Technical Blog Post
Abstract
DB2 & TSA: WHAT PROGRAM DID TSA REPORT TIMING OUT?
Body
In a purescale environment TSA is used to monitor the various resource
that need to be running to ensure a healthy purescale system.
It might happen that some of these resource fail. If that is the case
you want to find out which one it is and take proper actions. Sometimes
it's not easy to navigate the various files to find out what happened.
This small document will use a live example to show you how to do it.
When a problem occurs it will be reported in the system log files that
can be viewed using 'errpt -a'. For example:
---------------------------------------------------------------------------
LABEL: GBLRESRM_MONITOR_TI
IDENTIFIER: 87EB4A70
Date/Time: Fri Aug 11 05:33:00 KORST 2017
Sequence Number: 6932
Machine Id: 00CD15C74C00
Node Id: prodnode1
Class: O
Type: PERM
WPAR: Global
Resource Name: GblResRM
Description
IBM.Application monitor command timed out.
Probable Causes
The Resource Manager killed the monitor command
because it did not return within the specified command timeout
Failure Causes
The Resource Manager killed the monitor command
because it did not return within the specified command timeout
Recommended Actions
Check the time the monitor command needs to complete.
Adapt the MonitorCommandTimeout attribute if necessary.
Detail Data
DETECTING MODULE
RSCT,Application.C,1.92.3.177,6127
ERROR ID
REFERENCE CODE
Resource name
ca_db2prod_0-rs
In the above message we have 3 important information that will allow
us to go a bit further:
Date of event: Fri Aug 11 05:33:00 KORST 2017
Class and Nature of failure: IBM.Application monitor command timed out
Resource for which monitoring failed: ca_db2prod_0-rs
The next step is to find out what is the program used to monitor the resource.
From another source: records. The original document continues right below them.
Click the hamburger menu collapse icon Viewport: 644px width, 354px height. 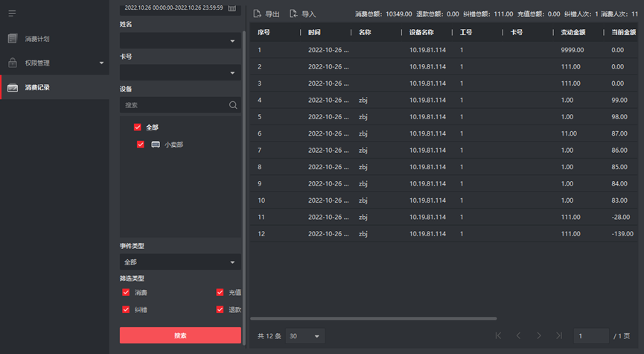pyautogui.click(x=12, y=13)
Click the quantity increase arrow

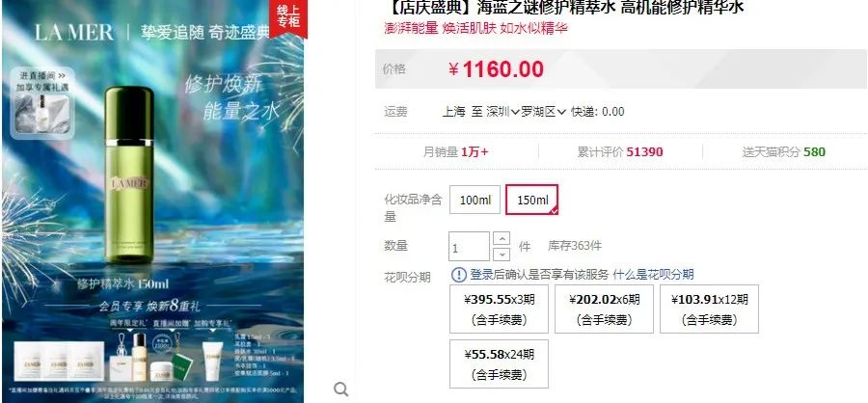[502, 238]
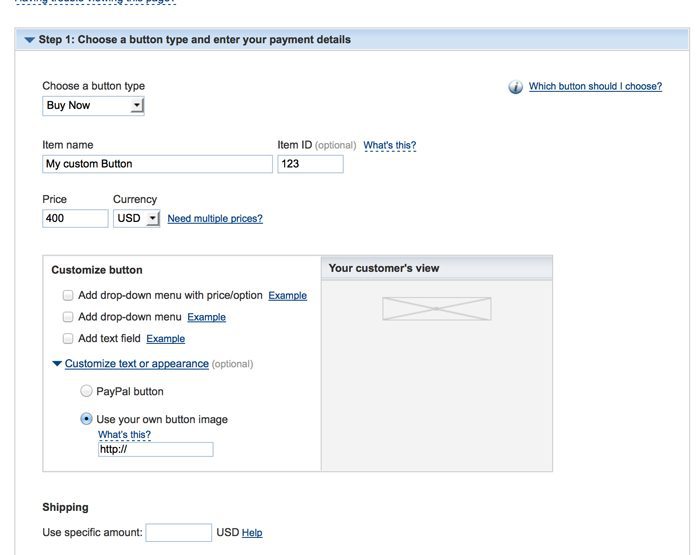The image size is (700, 555).
Task: Open the shipping Help link
Action: (x=252, y=533)
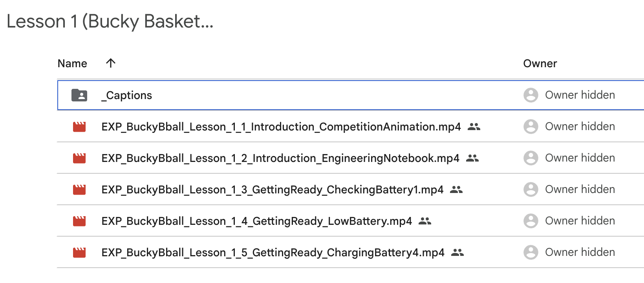The image size is (644, 283).
Task: Click the shared folder icon beside _Captions
Action: (x=79, y=95)
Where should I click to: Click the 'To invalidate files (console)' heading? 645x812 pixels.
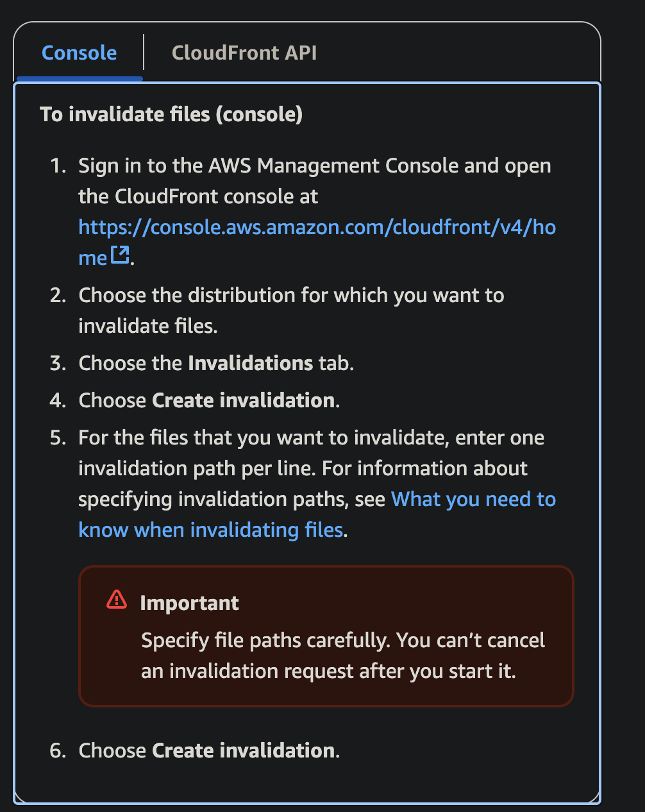pyautogui.click(x=171, y=114)
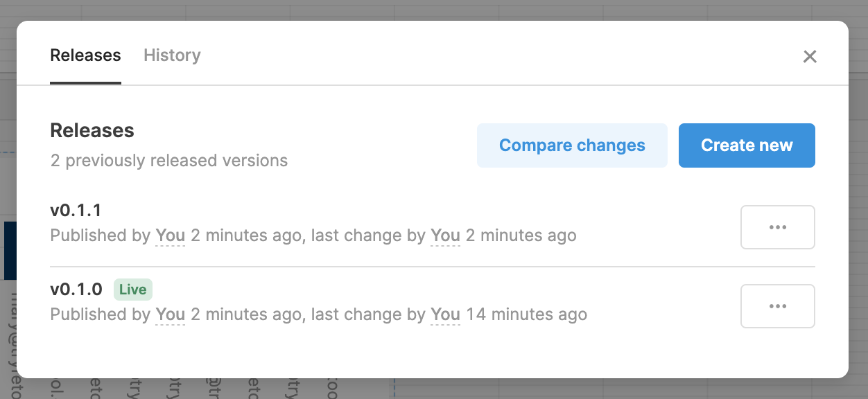Click the "14 minutes ago" timestamp

pos(526,314)
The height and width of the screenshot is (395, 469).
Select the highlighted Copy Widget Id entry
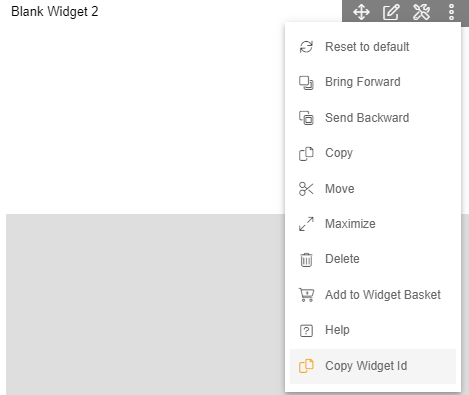point(373,366)
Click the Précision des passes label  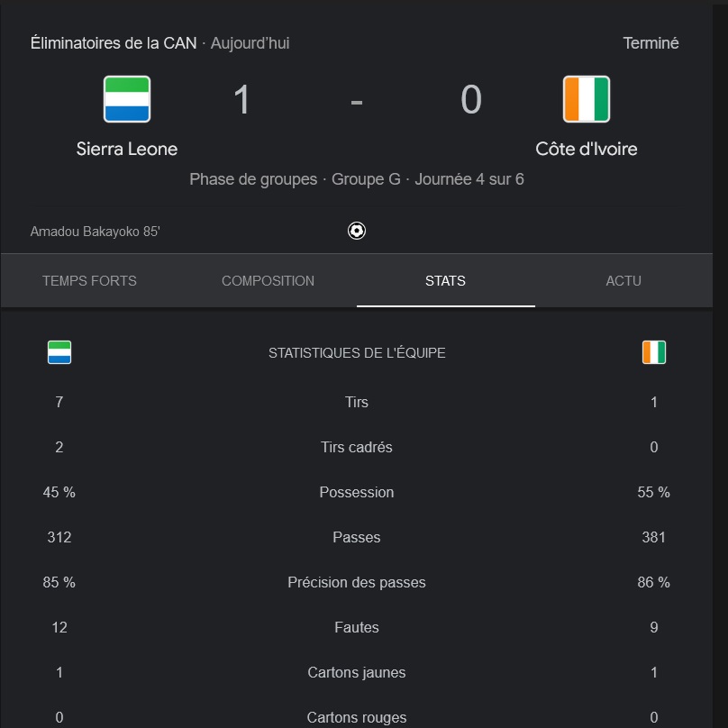pyautogui.click(x=357, y=582)
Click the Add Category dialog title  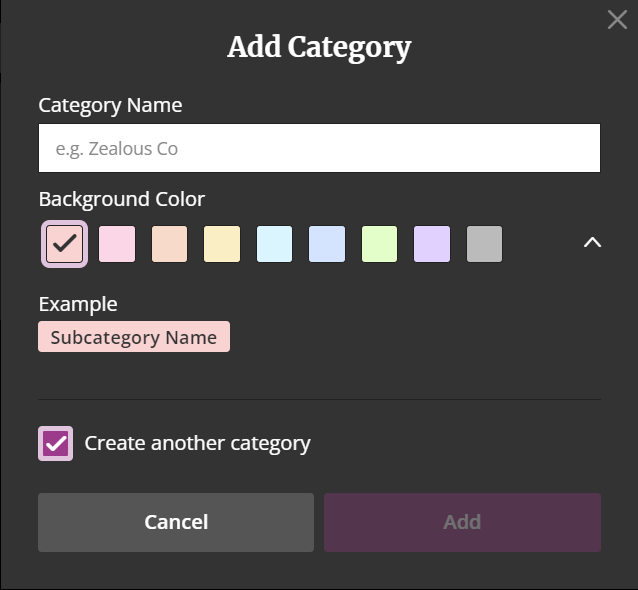point(319,48)
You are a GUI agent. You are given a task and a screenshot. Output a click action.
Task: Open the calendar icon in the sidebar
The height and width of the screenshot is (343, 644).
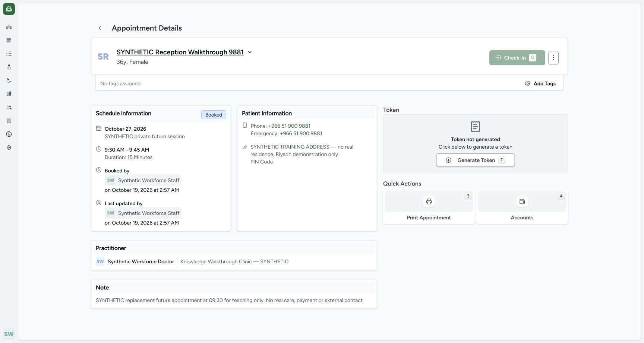[x=9, y=40]
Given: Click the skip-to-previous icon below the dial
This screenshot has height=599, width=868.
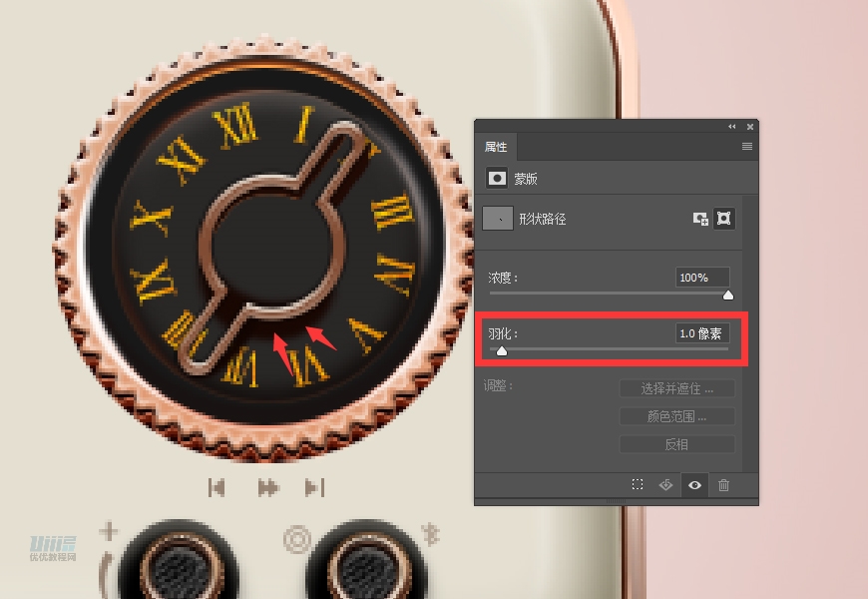Looking at the screenshot, I should point(217,487).
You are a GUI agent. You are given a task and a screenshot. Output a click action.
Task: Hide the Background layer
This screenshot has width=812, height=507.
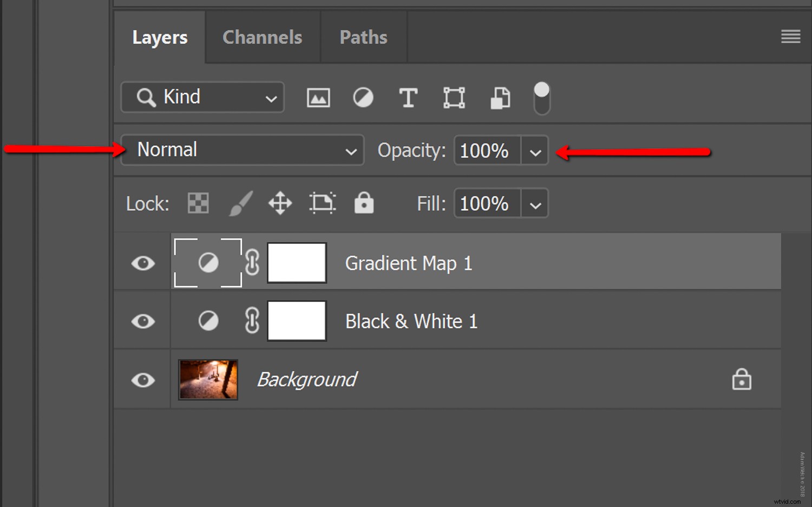click(x=142, y=380)
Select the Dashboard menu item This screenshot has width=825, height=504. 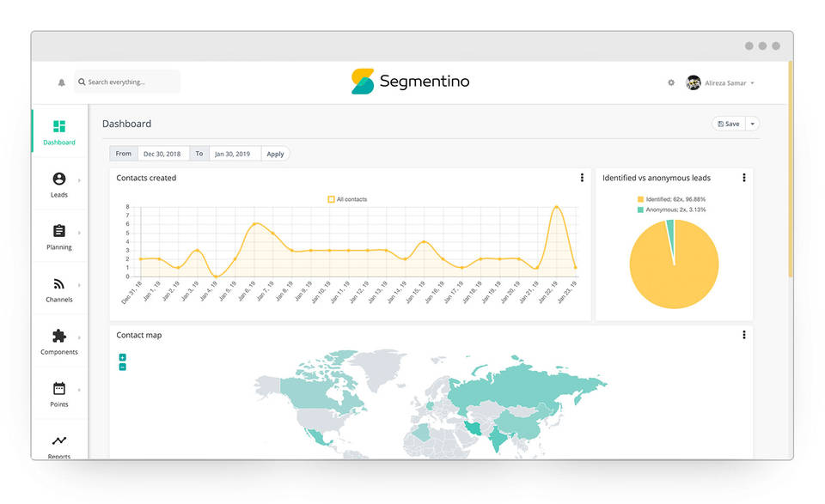[x=59, y=131]
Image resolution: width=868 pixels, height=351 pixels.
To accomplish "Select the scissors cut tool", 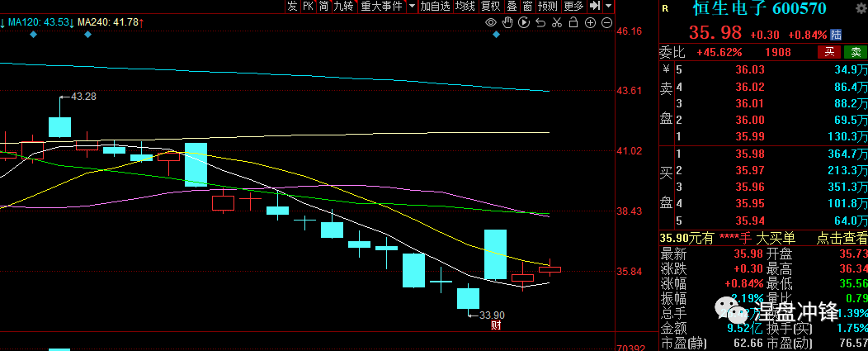I will coord(557,22).
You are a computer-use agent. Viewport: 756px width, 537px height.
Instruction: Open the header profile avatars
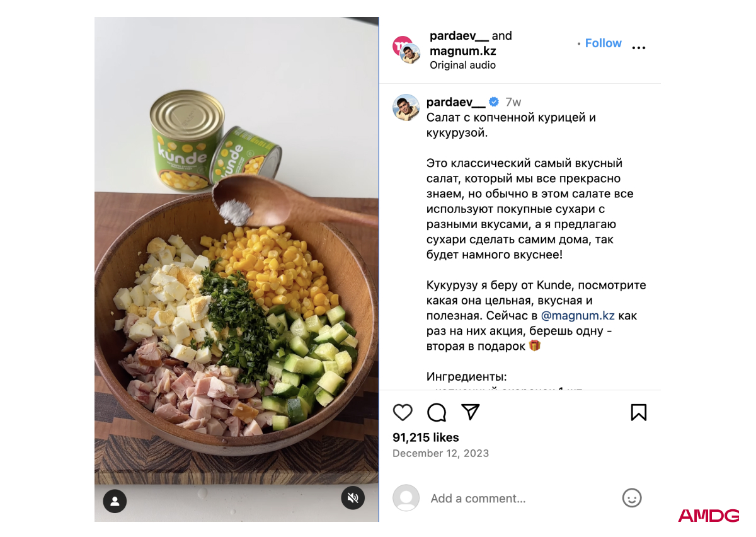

This can be found by printing the list of resource and their attributes using
the 'lsrsrc' command. To do that we will use the 'class' we found in the
'errpt -a' output above, that is 'IBM.Application':
lsrsrc IBM.Application
The output might be rather big but we would be looking for the 'resource'
named 'ca_db2prod_0-rs' as appeared in the 'errpt -a' output. We find it
in the 'lsrsrc' output:
resource 29:
Name = "ca_db2prod_0-rs"
ResourceType = 0
AggregateResource = "0x2028 0xffff 0x187fd6e7 0xb47a34be 0x94760fcd 0xdef74e22"
StartCommand = "/db2/db2prod/sqllib/adm/db2rocme 1 CF db2prod 128 START"
StopCommand = "/db2/db2prod/sqllib/adm/db2rocme 1 CF db2prod 128 STOP"
MonitorCommand = "/db2/db2prod/sqllib/adm/db2rocme 1 CF db2prod 128 MONITOR"
The 'program' we are interested in is 'MonitorCommand'. So we find that the
command that timed out was:
"/db2/db2prod/sqllib/adm/db2rocme 1 CF db2prod 128 MONITOR"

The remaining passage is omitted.